The conference "Gamma-Ray Bursts: Probing the Science, Progenitors and their Environment" will be held at Lomonosov Moscow State University from June 13th through June 22nd, 2012. It is organized by the Extreme Universe Laboratory led by Physics Nobel Laureate Prof. George F. Smoot at the Skobeltsyn Institute of Nuclear Physics, Lomonosov Moscow State University.
One of the most compelling challenges facing modern astrophysics in the 21st century is understanding the early Universe, and in particular the epoch known as the Cosmic Dawn. This is the epoch when starlight from the first generation of stars initiated the re-ionization of the neutral intergalactic medium, and when the currently observable structure of the Universe first formed.

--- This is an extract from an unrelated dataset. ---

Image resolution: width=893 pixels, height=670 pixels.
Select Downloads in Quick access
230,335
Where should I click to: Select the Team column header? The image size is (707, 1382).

Looking back in time, the process of re-ionization was completed by redshift z~6. While it is challenging to study the Universe at such high redshifts, significant progress has been made in the field in recent years, and the highest gamma-ray burst (GRB) redshift observed at present is z~9.4.
GRBs are among the brightest phenomena observed in the sky, allowing their use as probes of the interstellar gas and dust of host galaxies, even in cases where the hosts are extremely faint.
For this reason, GRBs and their afterglow can prove to be a valuable tool to investigate the evolution of the early Universe, shortly before and during the re-ionization epoch.